Seated march with band
- Sit in a chair and put a theraband around your thighs (so it sits above your knee)
- Pick one leg up against the resistance of the band as if you are marching and then lower it. Repeat with the other leg.
- Perform 10-20 repetitions on each leg
- Lay on your back with your knees bent and your arms beside you or behind your head to support it
- Keep your head relaxed and crunch your abdominal muscles to lift your shoulders off the floor slightly.
*A note on care for pelvic pain: the pelvis is a sensitive area for many people and you may not be comfortable having these areas examined or treated. Sometimes these exams or treatments are necessary, but be aware that your healthcare provider should always explain in advance where they need to examine (observe or touch) and the purpose of any exam or treatment. They should also get your express consent before they perform any examination or treatment. You also have the right to have another individual present for any examination or treatment including a support person or another healthcare[h1] professional. If at any time you feel uncomfortable with a pelvic exam or treatment you have the right to withdraw consent and stop the procedure. Healthcare professionals have a duty to act ethically and ensure patients are treated safely and in a manner that respects patient’s boundaries, comfort and dignity.
We at the Unpain clinic in Edmonton, hope that you have found this information helpful and informative. If you have any questions about pelvic pain, feel free to book a no obligation telehealth consultation with our physiotherapist or chiropractor. Even if we can’t treat your pain, we are happy to point you in the direction of the healthcare professional who can.
FAQs about Pelvic Pain
What are pelvic pain symptoms?
Pelvic pain is pain that occurs in the pelvic floor, lower abdomen, sacral, groin or genital region. This pain may be accompanied by pain or bleeding when you pee or poo, pain during sex, pain in the hip region, fever or chills, diarrhea or constipation, intense gas or bloating, abnormal vaginal bleeding, spotting or discharge or abnormal menstrual pain (anything beyond the usual cramps).

# Exercises to complete
1) In the pelvic pain page text, how many repetitions on each leg does the seated march with band call for?
2) Continue the pelvic pain page text from its last sentence.

# Given data
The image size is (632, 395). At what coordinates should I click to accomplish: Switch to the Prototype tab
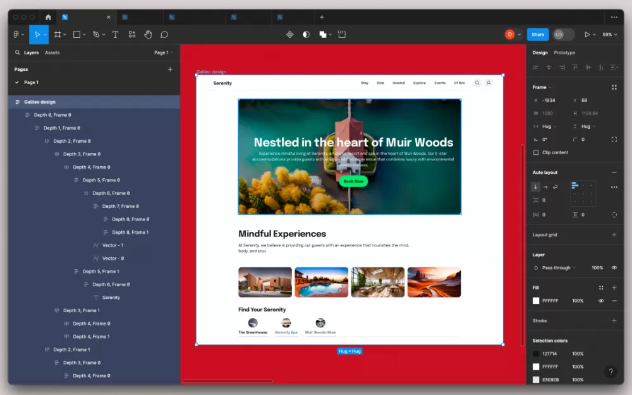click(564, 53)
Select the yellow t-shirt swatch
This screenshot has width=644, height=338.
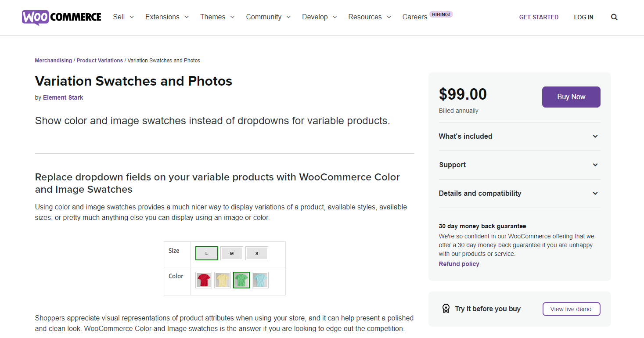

# Answers below
1) 10-20 repetitions on each leg.

2)
Pelvic pain when walking – what is going on?
While there can be some exceptions, pelvic pain when walking is often related to an issue with your musculoskeletal (MSK) system (bones, joints, ligaments, tendons and muscles). The most common causes of pelvic MSK pain include: Sacroiliac joint pain, osteitis pubis, pubic joint dysfunction, pelvic floor muscle pain or inguinal hernia.
Should I see a physiotherapist if I have pelvic pain?
Yes, depending on the cause of your pelvic pain, but it is important to make sure you see a medical doctor to have them rule out non-musculoskeletal causes of pain first (e.g. cancer, infections, organ disease or dysfunction). There are even physiotherapists who have extra training in working with patients who suffer from pelvic pain. You do not need a referral from your medical doctor to see a pelvic physiotherapist.
Is physio or chiropractic safe for pregnancy related pelvic pain?
As long as your pregnancy is healthy and progressing normally, physio and chiropractic can be safe during pregnancy. There is no evidence of harm to the pregnant person or fetus when treatments are applied safely and appropriately, however some practitioners may not be comfortable treating women in their first trimester or before 20 weeks gestation due to the high natural rate of miscarriage (10-15% or greater).
I have pelvic pain when lying down at night – what’s happening?
Your nighttime pain could be a sign that your sleeping position may be irritating your joints. Additionally, your buttock muscles are not active when in a resting position which means the pelvic bones are not being stabilized in the same way as when you are awake. Some people may also experience more muscle spasms in the pelvic floor at night than during the day.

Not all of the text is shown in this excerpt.